Your objective: Render every line of the entries below as a Markdown table with the columns Row and Line, numbering each row and skipping blank lines. Leave the pictures out of your answer.

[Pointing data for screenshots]
====

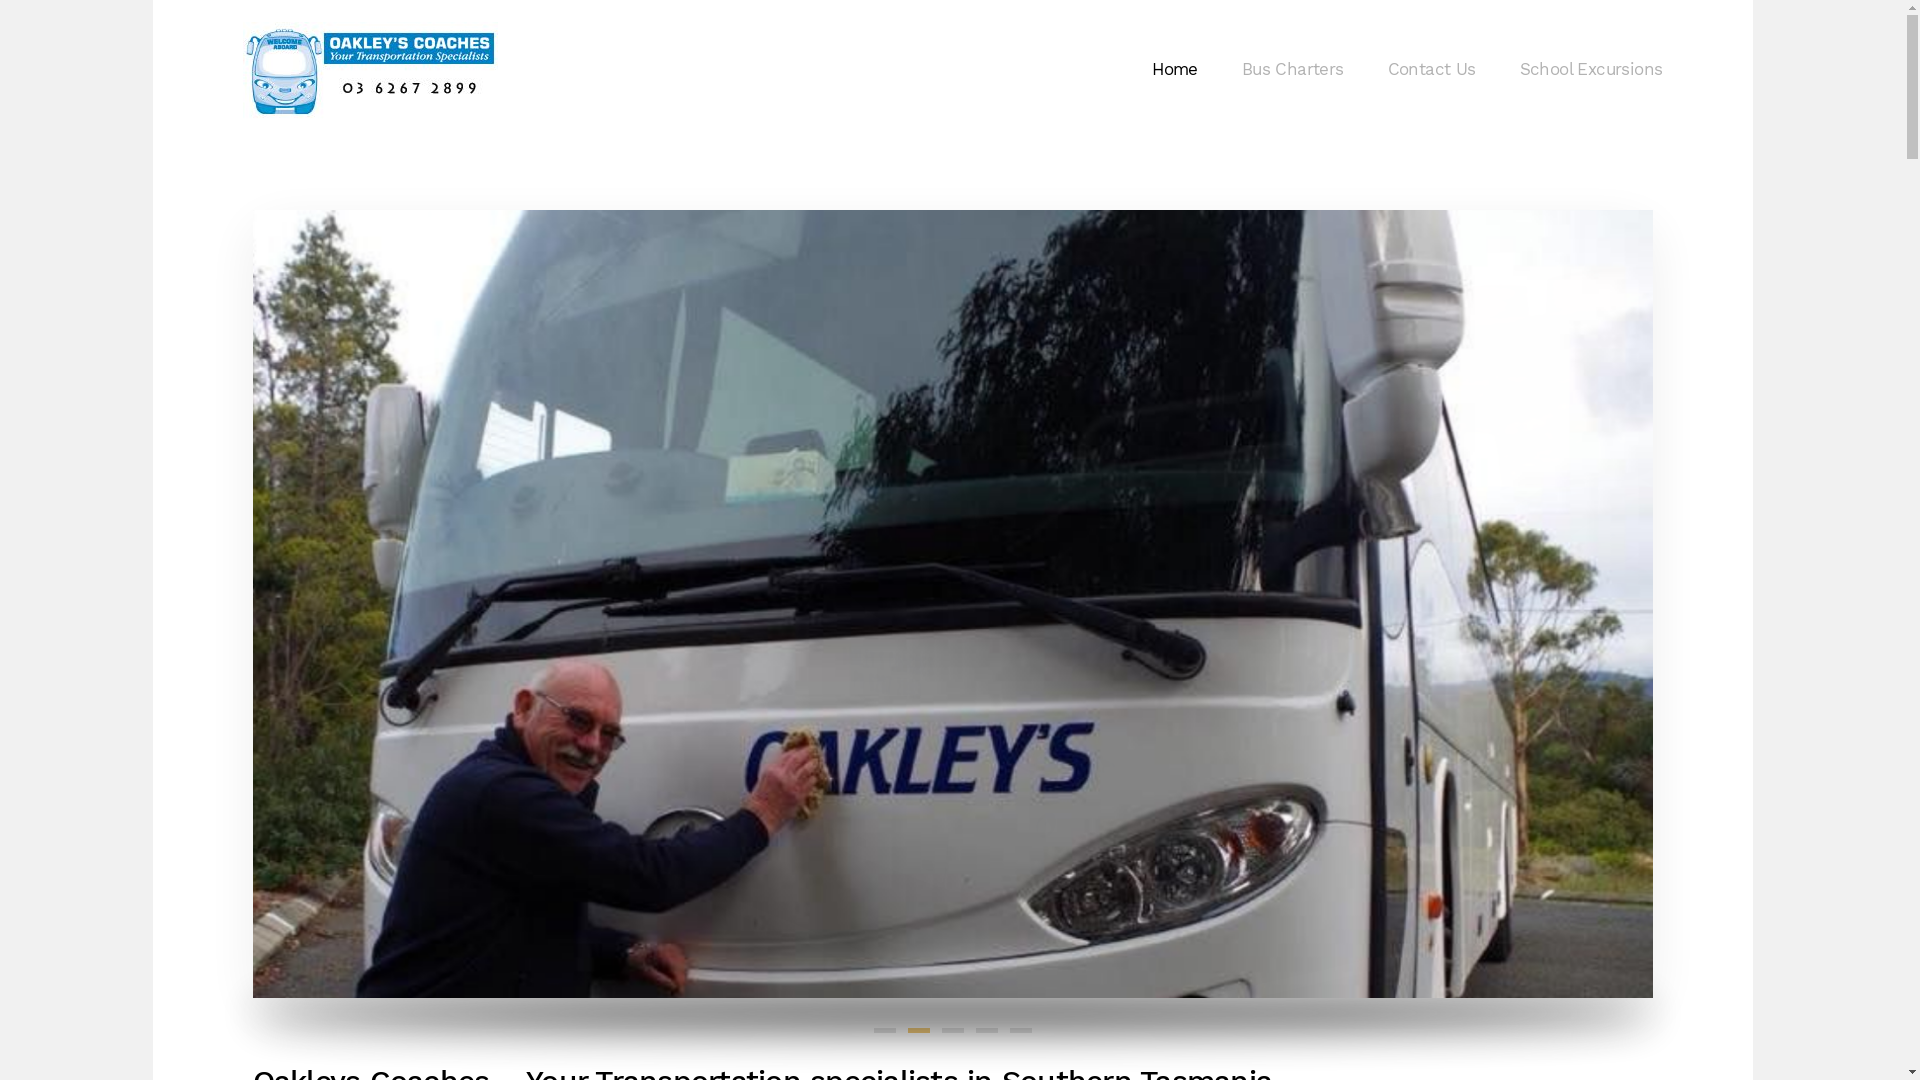  I want to click on Bucks Parties, so click(987, 1030).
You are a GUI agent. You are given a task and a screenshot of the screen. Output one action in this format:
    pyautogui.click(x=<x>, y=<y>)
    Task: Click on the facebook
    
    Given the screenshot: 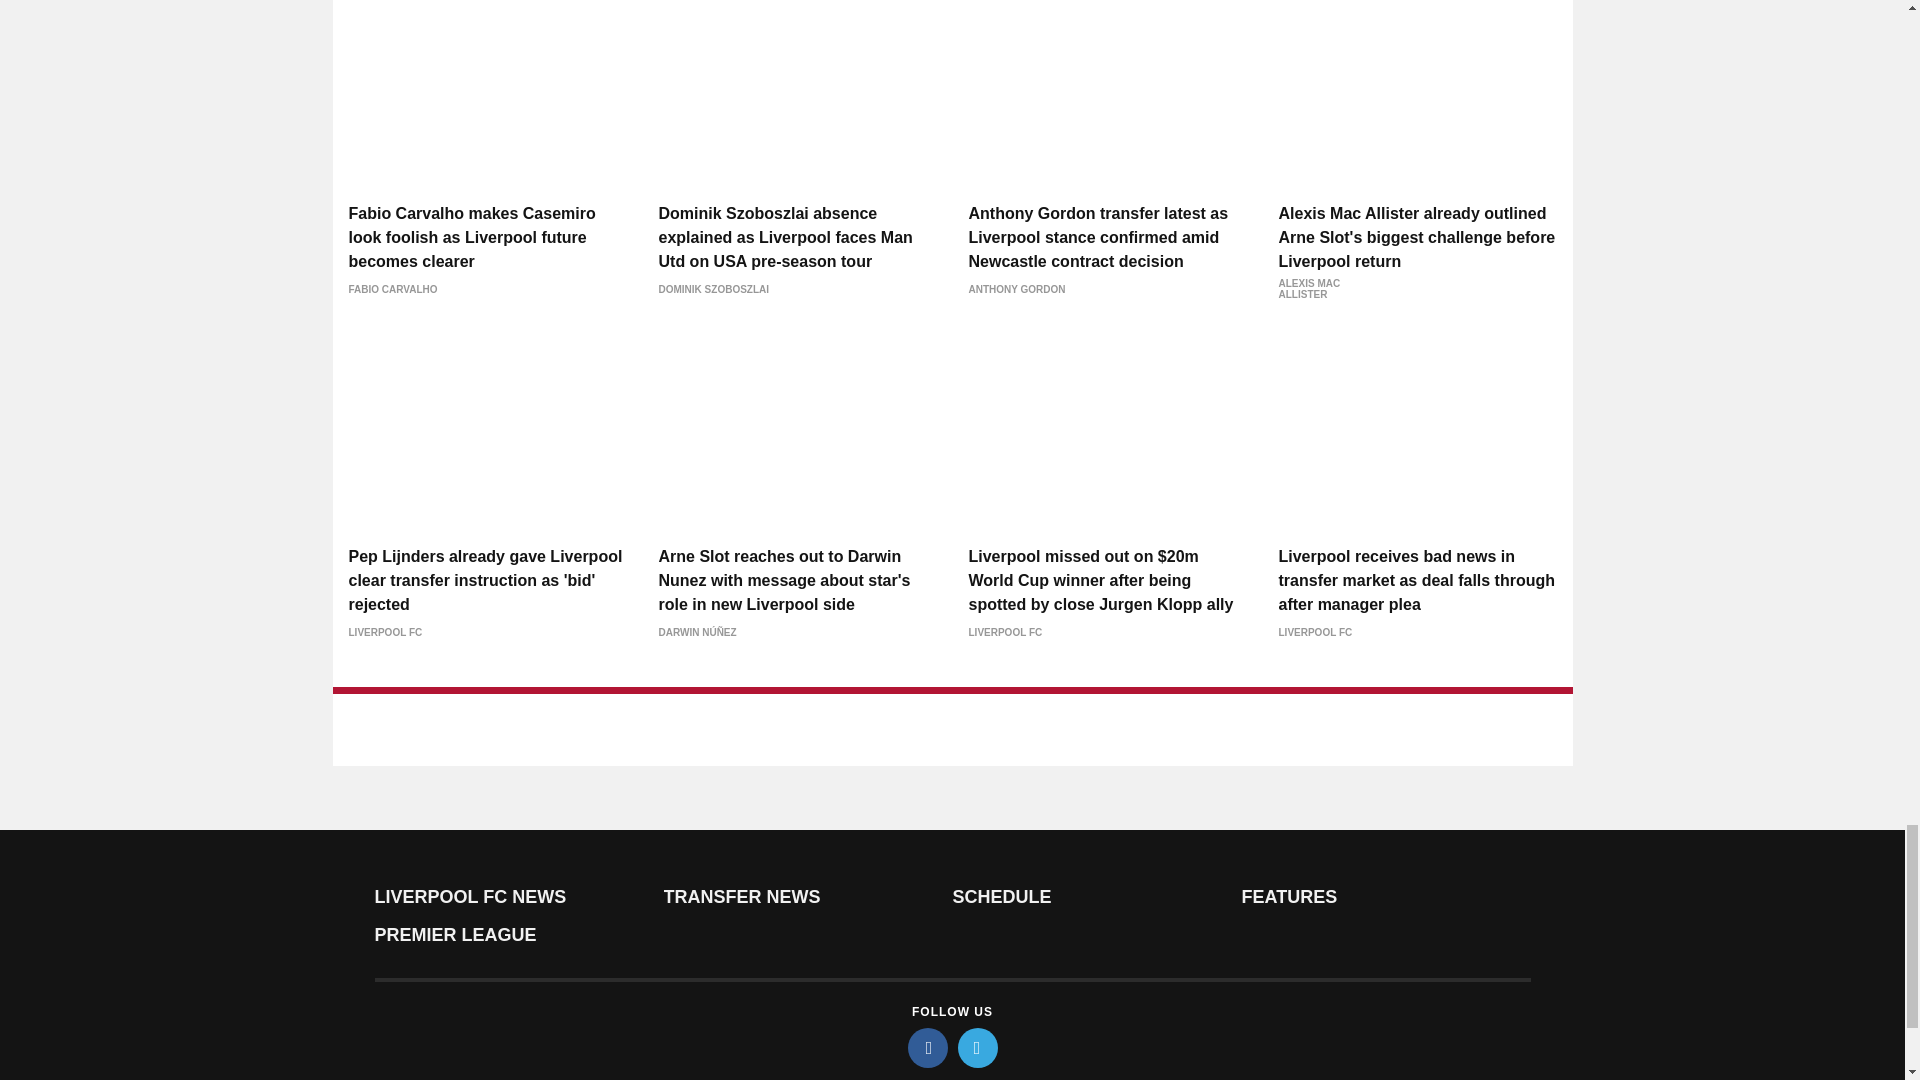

====

Answer to this exercise:
| Row | Line |
|---|---|
| 1 |   I want to click on Bucks Parties, so click(987, 1030). |
| 2 | You are a GUI agent. You are given a task and a screenshot of the screen. Output one action in this format: |
| 3 |     pyautogui.click(x=<x>, y=<y>) |
| 4 |     Task: Click on the facebook |
| 5 |     Given the screenshot:  |